After the event at the Library, I make my way back to 23rd and 7th in the rain. I unravel the large MTA Subway map to find where I am relative to the station. It works. Bless that trusty thirty-year-old design! When I get to Times Square it’s the usual labyrinth full of chaos but I jump onto a 2 train only to realize I’m not actually sure the train will stop at 23rd. I’m unfolding the MTA Subway map again to double check. The large piece of frequently folded paper is damp and unwieldy in the crowded train. It opens rather unhelpfully at the other end of Long Island and as I trying to refold it to the appropriate section of Manhattan whilst clinging onto a strap to stop myself toppling over, I knock into a fellow passenger who scowls knowingly at the stupid tourist. A part of the paper drops off along the oft-folded crease and lands on the wet, dirty floor, but the doors have already opened at 34 St Penn Station and I’m not sure whether to change here onto the Local or wait ’till the next stop or even if this train stops at 23rd anyway. This is precisely where a small simple diagram would clearly have been jolly handy and as the doors close I realize I’m stuck on a Express which will zoom past 28th. Curses! The words of John’s talk are racing round my head as my stop at 23rd whizzes past at speed, and I’m frantically trying to reassemble the sodden mass before I get any further downtown.

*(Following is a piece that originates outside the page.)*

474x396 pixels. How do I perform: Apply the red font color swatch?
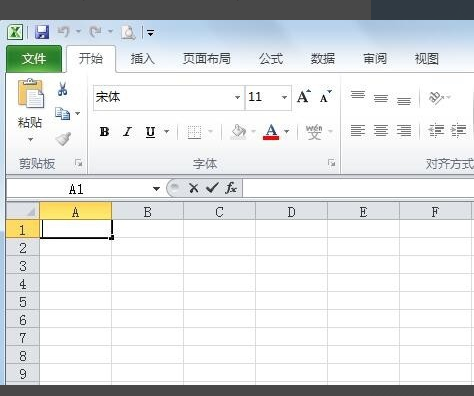(x=271, y=132)
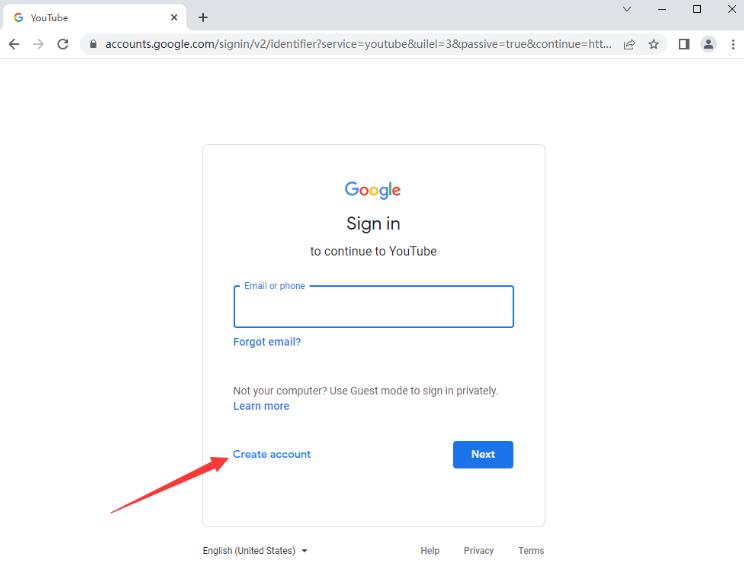
Task: Click the padlock site info icon
Action: click(93, 44)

But the scowler is a secret angel and recognizing my plight has fished out his iPhone and brought up an application (or “app”) which is a surprisingly clear answer to my needs. It’s the KickMap of the Subway, designed by Eddie Jabbour — a hybrid of a schematic with lots of surface geographic features. I thank the kind gentleman, making a note to download said app at the earliest opportunity, and get off at 14th to go back two stops on the nice Local. And I praise the cartographic equivalent of light at the end of the tunnel!